Chapter 5, the Grand Opening

If I’m going to get an unpleasant big Dayenu type hint that my recipe for success wasn’t really working out, why not get it in October? It is my least favorite month. Any hope for a Seattle Indian summer is pretty much gone. It’s cold and usually raining but not yet cold enough for snow in the mountains. The curse of October doesn’t just apply to Seattle climate. It was in October of 1929 that the nation’s booming economy was shown to be an illusion by Black Thursday. In October 2006, my carefully constructed identity of success was also about to be shown to be an illusion. I was an established doctor. I was married to a beautiful wife . We lived in a large renovated home. I had wonderful kids. Our dog had graduated with honors from tricks class at obedience school and was acknowledged by everyone to be a canine genius. I was a month away from my 46th birthday. Rachel and I were sitting in our hot tub, maintained by me at a perfect 104 degrees, with crystal clear water and just enough Chlorine to smell clean but not too much to make your skin itch. If I drank alcohol, I would have been holding a Maitai in my hand, if I smoked, maybe a cigar. I was in the stock market boom of my life. I suppose that in October of 1929, someone must have had the guts to say what people already suspected. In October of 2006, that someone was Rachel. She asked for a divorce.

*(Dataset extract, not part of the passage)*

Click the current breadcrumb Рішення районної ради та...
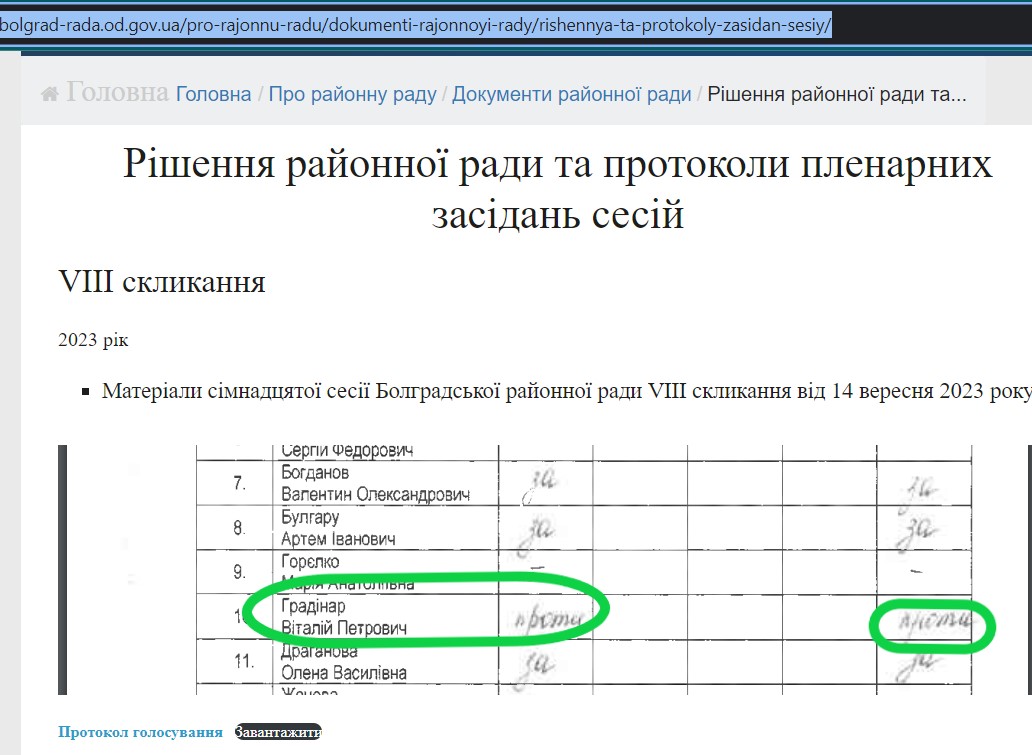The image size is (1032, 755). (x=836, y=94)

If all my years of study, yoga, therapy and workshops had been working, I would have known that my identity as successful doctor family guy wasn’t real anyway. I would have felt thankful that Rachel was opening me up to a new and wondrous life of possibility and adventure. I would have had imperturbable joy no matter what the circumstances. I WOULD have. But alas I didn’t.

What I DID do was freak out.

I couldn’t sleep. I would wake the dog up and walk him all over the UW campus at strange hours of the morning. The dog, unlike all of the attorneys, therapists, real-estate agents, contractors and subcontractors who would soon form my personal support team, the dog never sent me a bill. This is why dogs are man’s best friend.

I got disabling panic attacks. I was not the type of person who would ever have a panic attack. Panicky people got panic attacks, not me. Well, I was never going to be dumb enough to hurt my back or give myself carpal tunnel syndrome either, and you know what happened there. I started having episodes of chest pain where my heart would beat so fast that it felt like I was having a heart attack. I was anesthetizing a patient one-day and the thought arose, “I have no family,” and my chest started hurting so much that I asked to be relieved from the case and went home “sick.” I had completed work shifts with migraine headaches and kidney stones, sometimes both at the same time, but that one little thought was too much for me.

Here’s the bottom line to all of this. I believed that I would never have love again in my life. And I knew why. At that point, even at age 46, I was apparently still lagging behind peers in one critical area, sexuality. My interest in men had gotten stronger in my 40’s. That was not supposed to happen. Physical attractions were supposed to have peaked 20 years earlier. I had never acted on those attractions but they were and what they meant was that if my marriage ended, I would never be able to find love with another woman.

At that point, finding love with a man was not going to happen either. I believed that that was the road back to humiliation and failure. I was not going to take even one step down that road. It was the perfect storm of life failure. In it, I was doomed to what I was calling the “squalid apartment scenario.” I had a long beard. I smelled bad. I had scraggly hair (what was left of it). I lived by myself in a dirty apartment with cockroaches and poor quality shampoo … alone… for the rest of my life…. while everyone else, Rachel included, was enjoying the love fest of life on planet earth.

I had used so many methods to combat unhappiness. Financial and career success hadn’t worked. Mystical enlightenment teachings hadn’t worked. Therapy, oh, very expensive therapy, hadn’t worked. And now, even a loving relationship hadn’t worked. But (pause) the relationship had gotten real close. Maybe the Dayenu moment here was that I should have another go at a loving relationship, this time with a man. So, I employed all of my considerable abilities and talents in the search for a new lover, this time, a man.